You can manually remove hair algae with a toothbrush. Kinda like twirling spagetti with a fork  You can also use shrimp (which may not work in a catfish tank) or other fish to help keep algae in check once it has been corrected with removal and fertilization.


----------



## MatPat (Mar 22, 2004)

I just read through another thread of yours on hair algea...did you ever find out your PO4 levels? I noticed your NO3 was 20ppm or so. That isn't too bad as long as you have some PO4 in your tank! 

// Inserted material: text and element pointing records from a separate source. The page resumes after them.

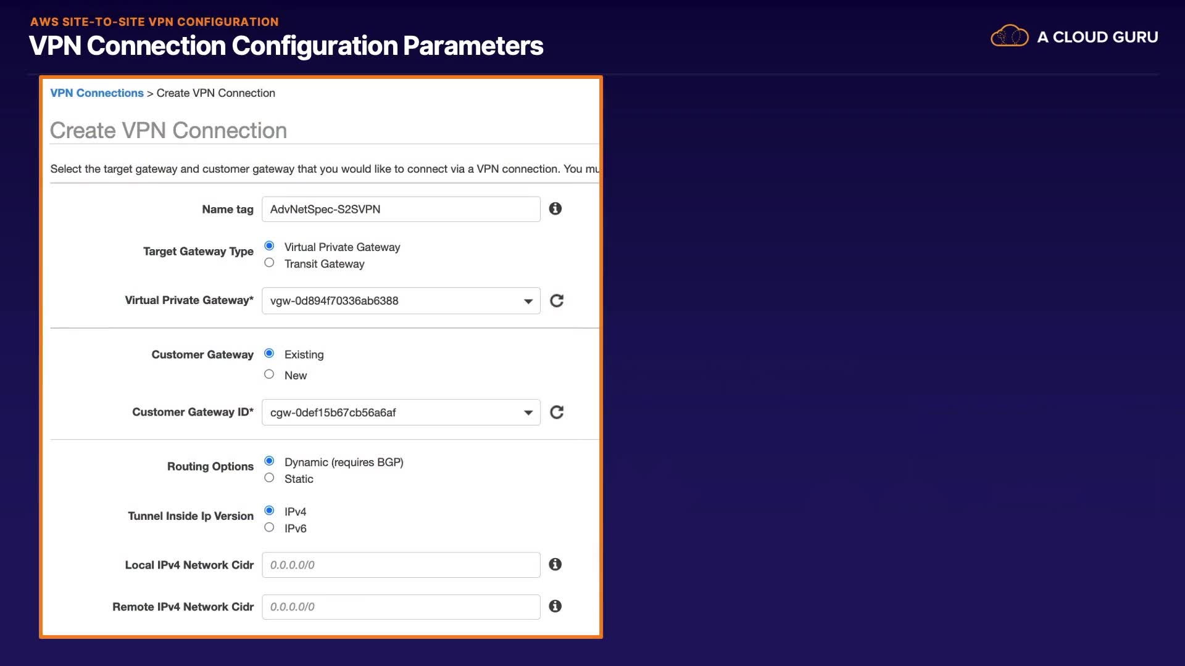Click the Local IPv4 Network Cidr info icon
This screenshot has width=1185, height=666.
(555, 564)
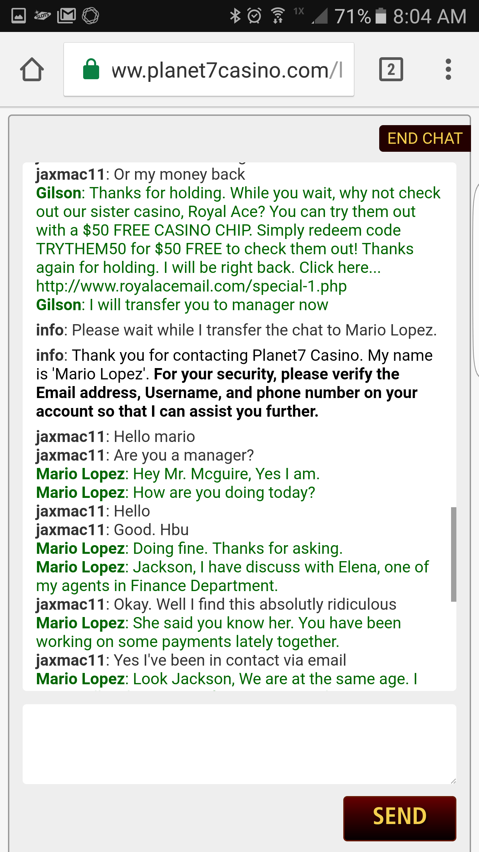Tap the alarm clock status icon

(255, 16)

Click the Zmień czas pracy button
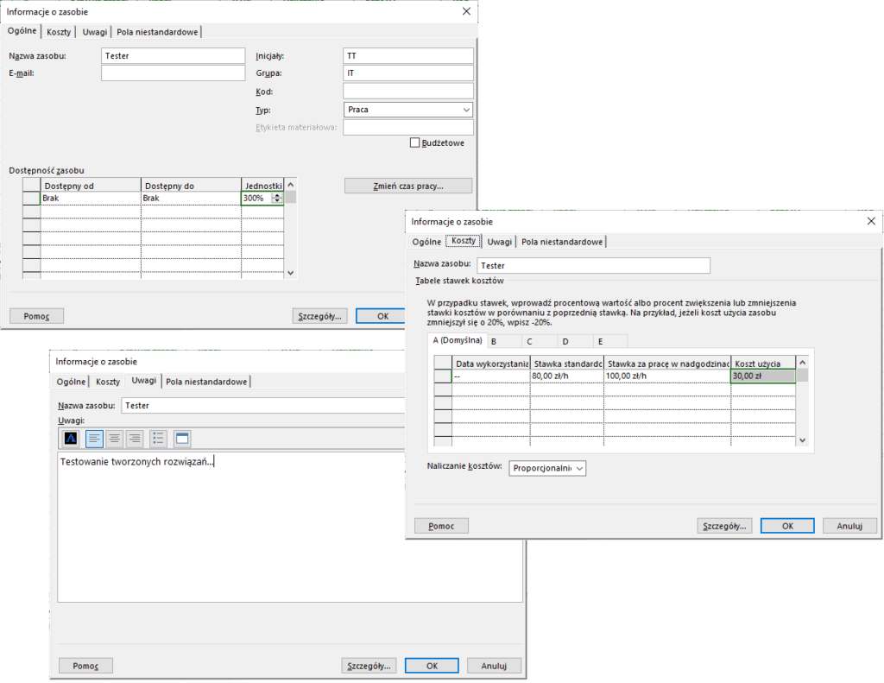[x=407, y=186]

Did you ever get any type of CO2 going? Even DIY would be better than nothing. 5wpg without CO2 and a possible reading of 0 ppm of PO4 would be a very probably cause of your hair algae! Get some PO4 (at least 1ppm) in that tank along with some CO2 and your hair algae woes should decrease!


----------



## HeyPK (Jan 23, 2004)

Two ways to control hair algae:
(1) remove hair algae frequently by hand, get shrimp and/or fish that eat it, and let your plants get numerous enough to slow it down. Keep nitrates up around 10 ppm and phosphate at around 1 ppm. 

(2) Bleach method: treat plants with 5% liquid bleach for 2 to 3 minutes and plant them in another tank which you know is free of the hair algae. Growing conditions in the new tank should be good because the plants will be more or less injured by the bleach. Then pour in bleach and sterilize the old tank, gravel and fixtures. Move fish through an unlit intermediate aquarium so that you don't transfer any hair algae fragments with the fish. Keep them in the intermediate aquarium for a few days, and then move them to their final, hair algae free destination.


----------